Rimini. Scuola: “Caos graduatorie, poco personale per gestire le domande”

Graduatorie per l’assegnazione dei supplenti in tilt, mancata attribuzione di punteggi per i titoli informatici. La Cgil Rimini scende in trincea. «Siamo pronti al ricorso al Tar», dichiara il sindacato evidenziando «il contingente insufficiente per esaminare la mole di domande». Intanto il provveditore Mario Maria Nanni, secondo la Cgil, ha fatto presente ieri che «sta valutando la fattibilità della revisione delle 15mila posizioni, quasi tutte errate, in tempo utile per le nomine».

Vite sospese

Nel cuore dell’estate i docenti precari in cerca di risposte sul futuro prossimo, vedono pendere l’ennesima spada di Damocle sulle loro teste. Per gli errori commessi da una ventina di scuole incaricate di stilare le graduatorie, alcuni non riceveranno infatti l’agognato ruolo, altri non lavoreranno affatto, altri ancora si troveranno a lavorare sul sostegno ma senza l’abilitazione. Tutti col fiato sospeso quindi in attesa di rettifiche che, se ritoccate ad anno scolastico in corso, toglieranno certezze anche agli studenti per l’avvicendarsi continuo di nuovi insegnanti.

Nel valzer delle incertezze i prof riminesi puntano il dito sulle strade diverse prese da uffici scolastici della medesima provincia, quindi sotto l’egida dello stesso provveditore, Mario Maria Nanni. Nel dettaglio Forlì-Cesena ha riconosciuto valide le certificazioni informatiche che Rimini ha snobbato.

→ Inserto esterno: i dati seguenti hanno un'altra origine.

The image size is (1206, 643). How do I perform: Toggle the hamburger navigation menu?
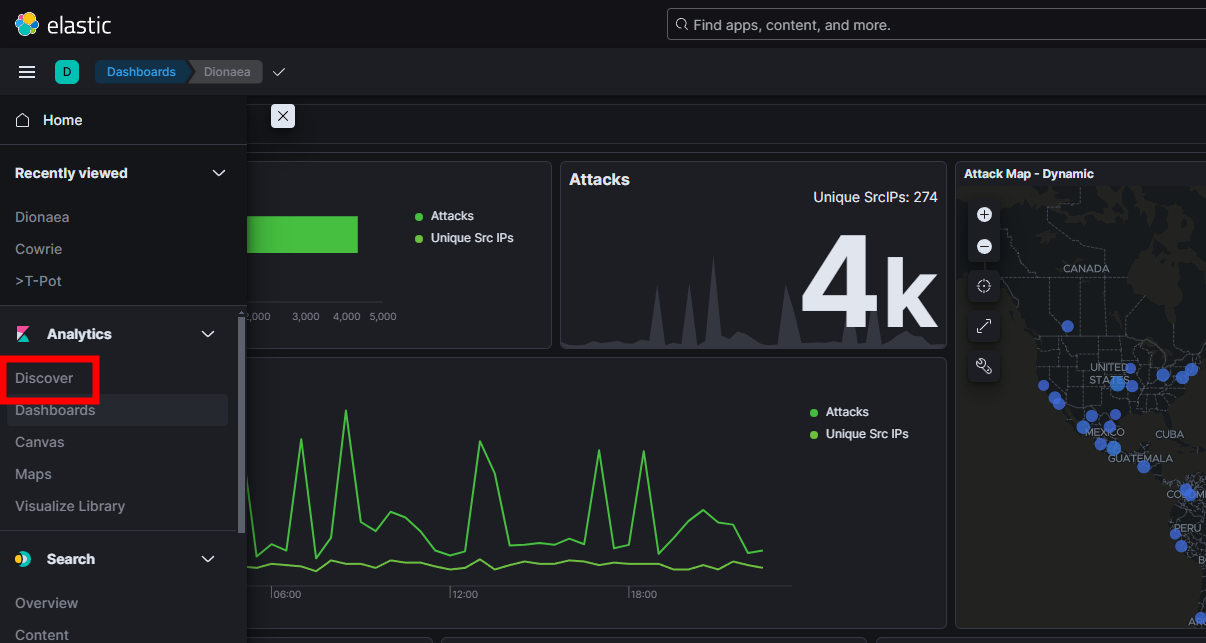point(27,72)
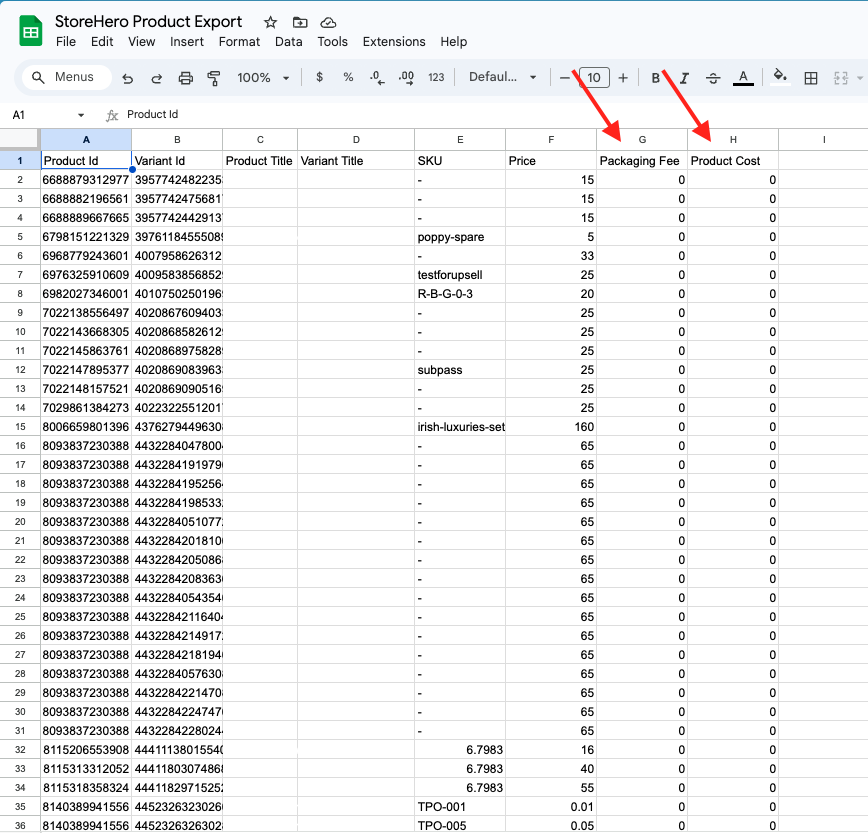
Task: Click the redo arrow icon
Action: [x=156, y=78]
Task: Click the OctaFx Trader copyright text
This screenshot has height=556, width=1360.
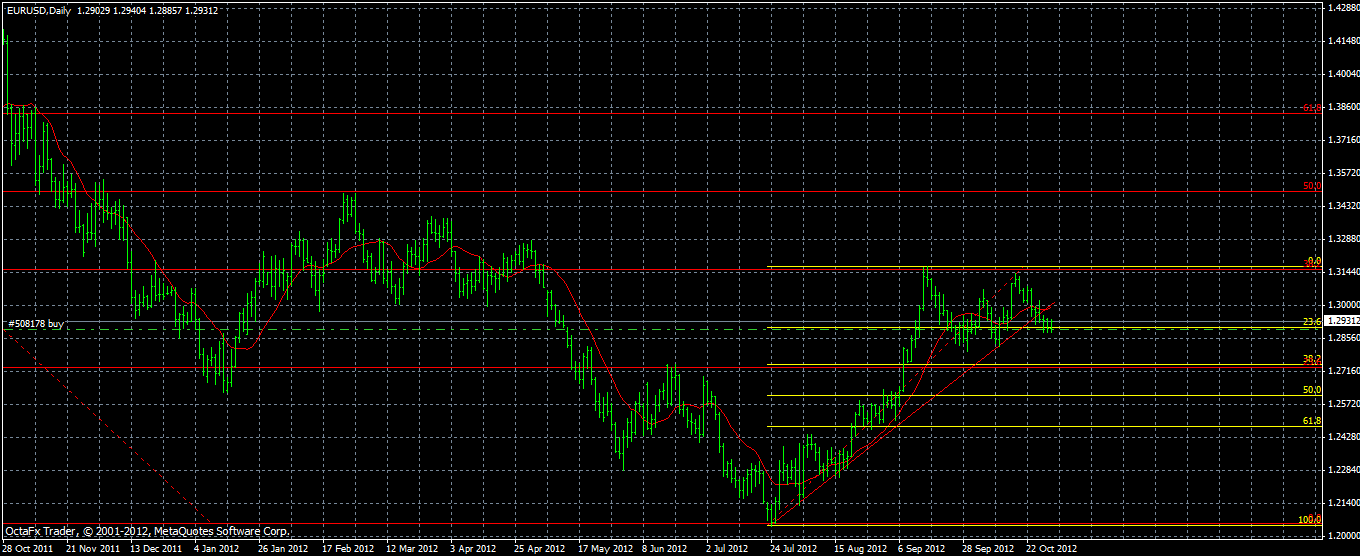Action: point(147,531)
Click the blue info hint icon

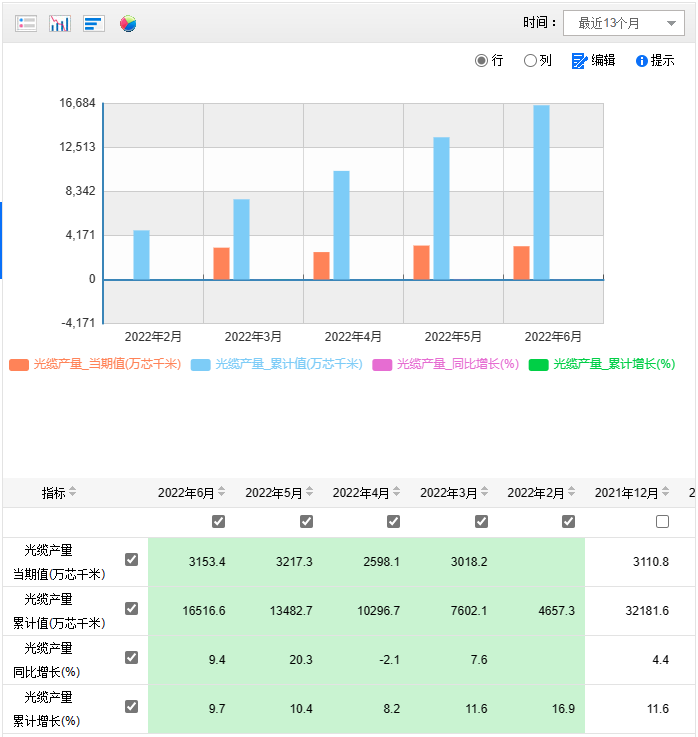(x=642, y=61)
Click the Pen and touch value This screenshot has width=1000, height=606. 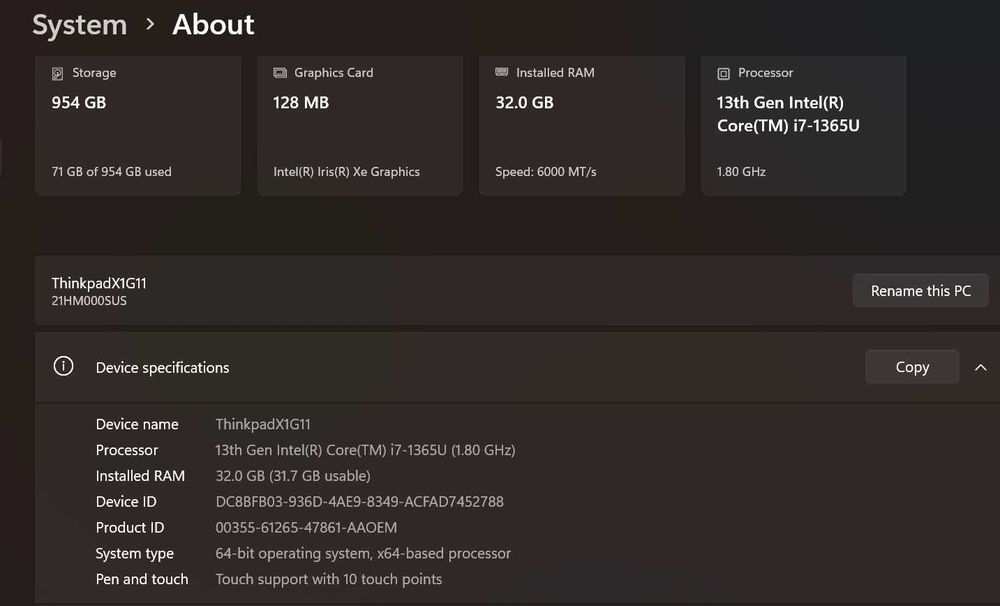coord(328,579)
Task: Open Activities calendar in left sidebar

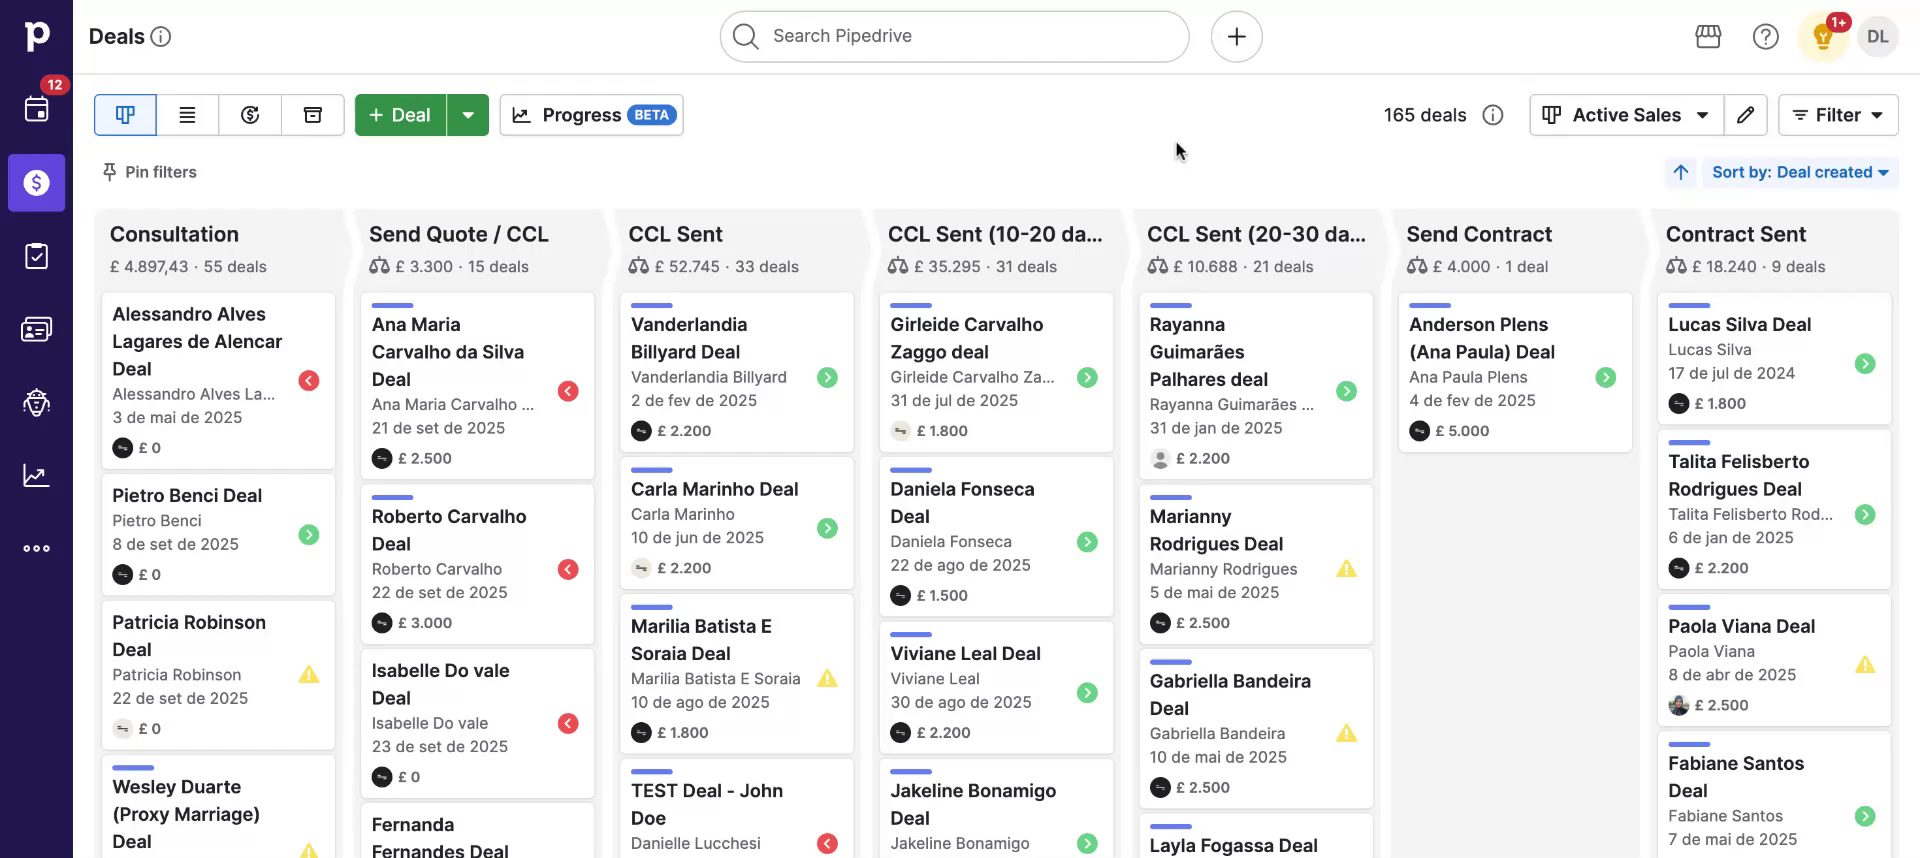Action: (37, 109)
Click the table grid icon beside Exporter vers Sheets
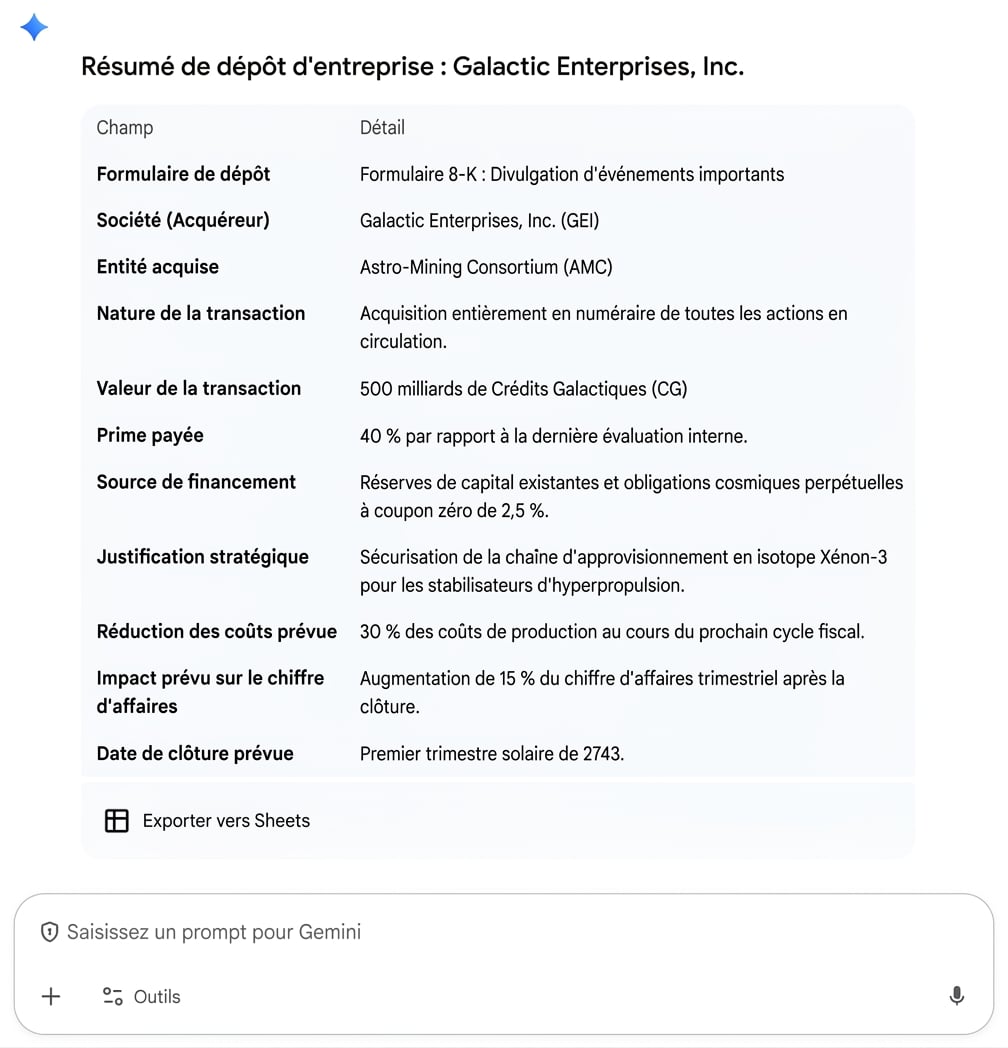1008x1048 pixels. point(116,820)
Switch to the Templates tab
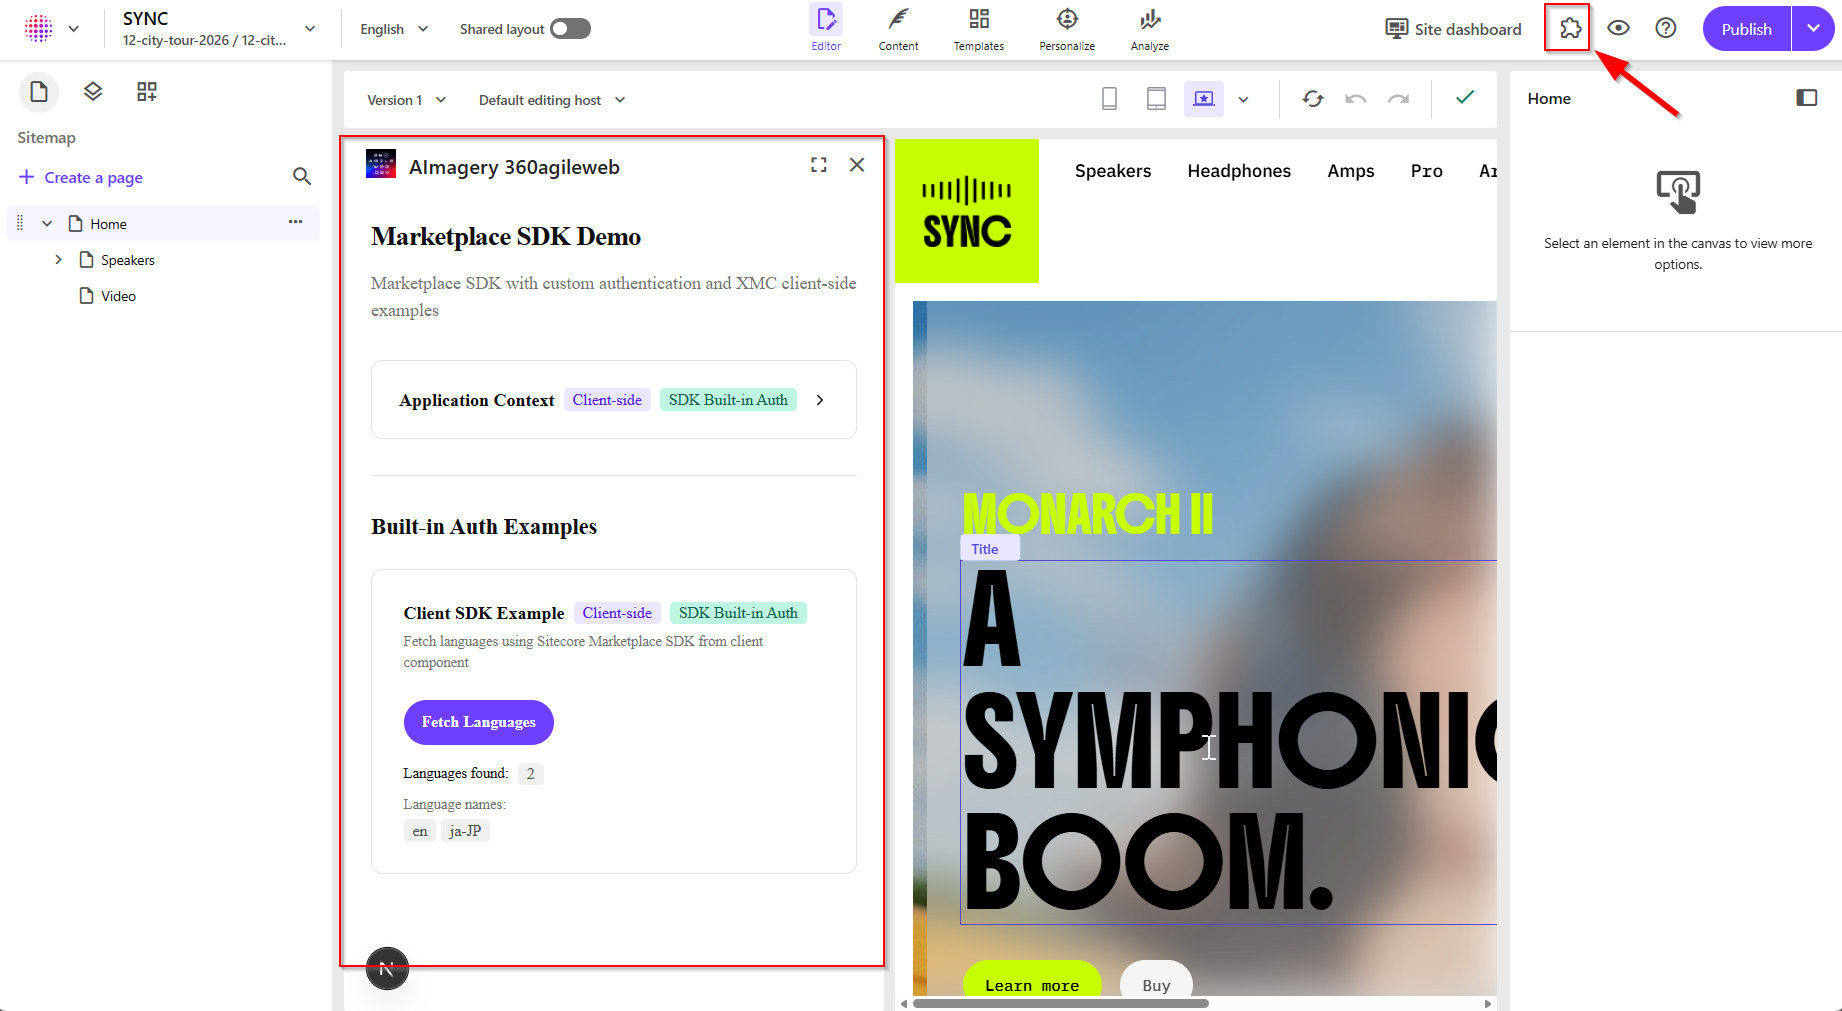 pyautogui.click(x=978, y=29)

Un fenomeno che la Segretaria generale Flc Cgil Rimini Simonetta Ascarelli attribuisce «a un mancato coordinamento tra uffici che ha prodotto danni a catena perché i docenti che hanno investito in uno o più corsi di formazione per migliorare la posizione in graduatoria aspirando a un contratto migliore si troveranno invece a concorrere con punti in meno».

Oltre al danno la beffa.

L’altra questione, aggiunge la sindacalista, è che gli errori commessi dagli istituti scolastici interessano anche altri titoli come i master, il che – rincara – ha contribuito «a amplificare il caos». Intanto nota che «le radici del problema derivano dal mancato investimento nel pubblico impiego degli ultimi 30 anni che ha così depauperato di risorse gli uffici da rendere impossibile per loro la gestione delle procedure».

Entrando nei dettagli la sindacalista avverte poi che «sono soltanto due i funzionari che in un mese e mezzo dovrebbero valutare 15mila documenti», a tanto ammonta la platea di precari. Fa presente inoltre che, nell’incontro di giovedì scorso, aveva chiarito che non era corretto seguire il decreto del 2017, visto che due successive ordinanze allargavano le maglie del riconoscimento di titoli informatici. Pur tenendo vivo il confronto con il provveditore, se l’amministrazione non si farà carico concretamente del problema, lasciandoci nel limbo, – non la manda a dire – siamo pronti a presentare un ricorso gratuito per i nostri iscritti al Tribunale amministrativo regionale o al giudice del lavoro».

Ma resta un nodo: «Il ricorso non darebbe infatti risposte in tempi immediati», per cui si tenta di risolvere il problema, perché la prima campanella suoni per tutti. Nell’attesa qualcosa sembra ammorbidirsi. In una telefonata intercorsa ieri tra la segretaria e il provveditore, quest’ultimo ha spiegato che «l’ufficio scolastico ha aperto a una rettifica in tempi brevi come auspicato prima di far girare l’algoritmo». Di seguito torna a ribadire che se l’amministrazione nei prossimi 4-5 giorni non le confermerà «la rettifica di tutte le posizioni prima dell’assegnazione degli incarichi, Cgil andrà avanti sulla strada del ricorso».